[Stored items]
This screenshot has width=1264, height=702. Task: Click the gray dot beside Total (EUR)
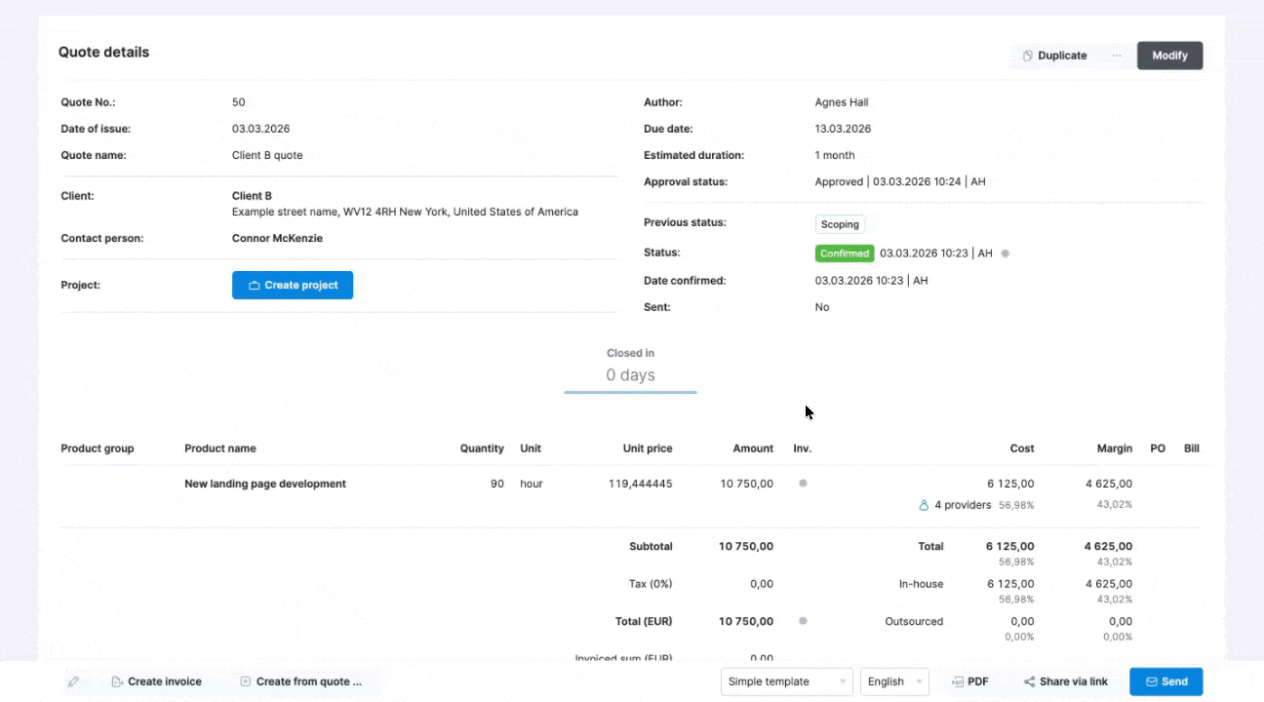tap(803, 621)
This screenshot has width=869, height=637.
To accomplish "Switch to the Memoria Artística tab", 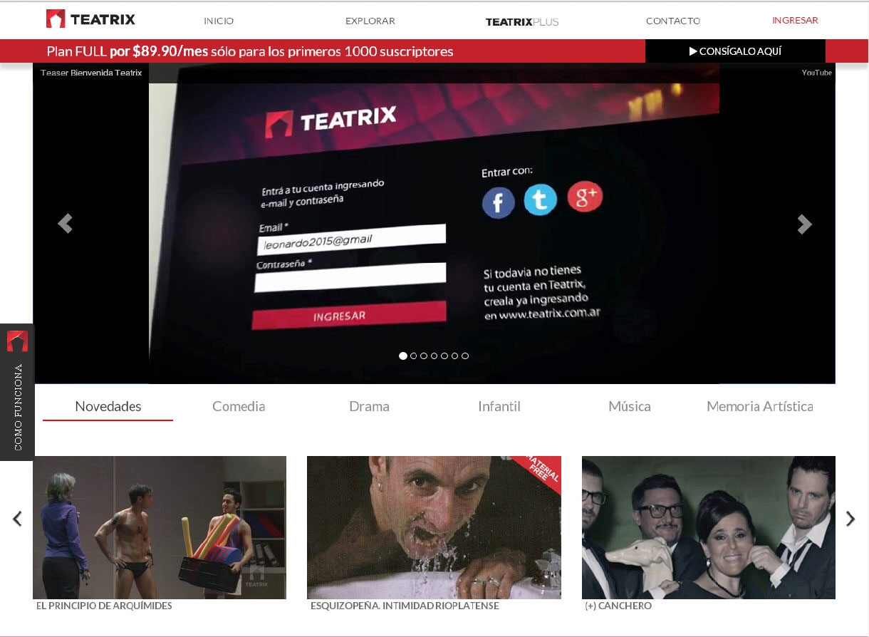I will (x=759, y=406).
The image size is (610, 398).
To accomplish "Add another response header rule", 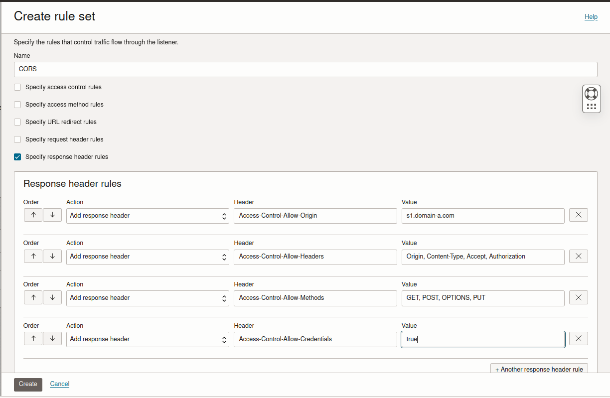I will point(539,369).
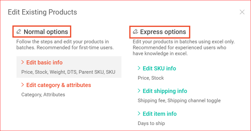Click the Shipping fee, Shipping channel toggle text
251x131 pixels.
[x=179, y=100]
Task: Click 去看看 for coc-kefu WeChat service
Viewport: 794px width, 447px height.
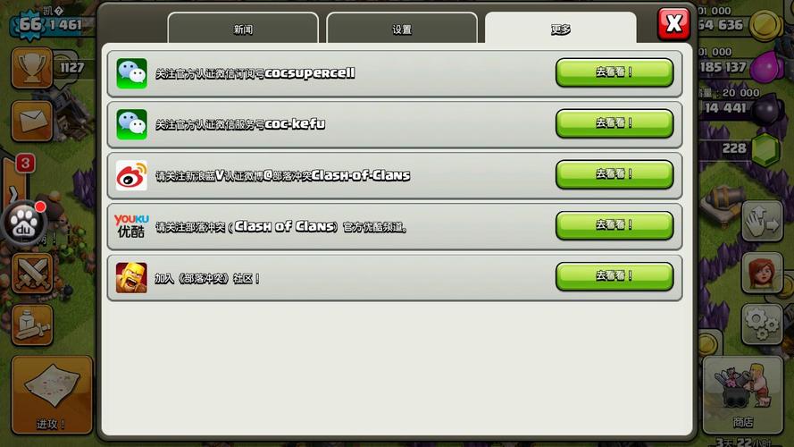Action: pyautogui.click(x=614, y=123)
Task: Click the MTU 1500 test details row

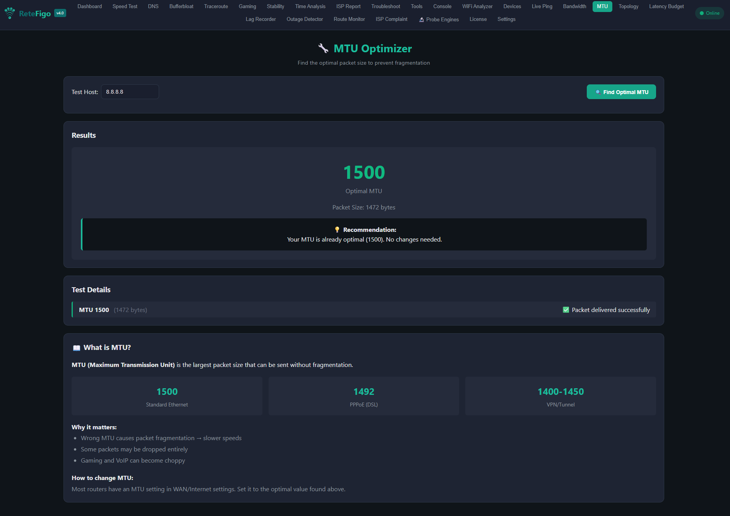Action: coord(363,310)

--- Work instruction ---
Beginning with the line containing "Viewport: 794px width, 447px height." and ending with the last line of the data, output those lines exactly and nothing more. Omit every picture.

--- Result for this task ---
Viewport: 794px width, 447px height.
Action: pyautogui.click(x=614, y=123)
Task: Click the MTU 1500 test details row

Action: coord(363,310)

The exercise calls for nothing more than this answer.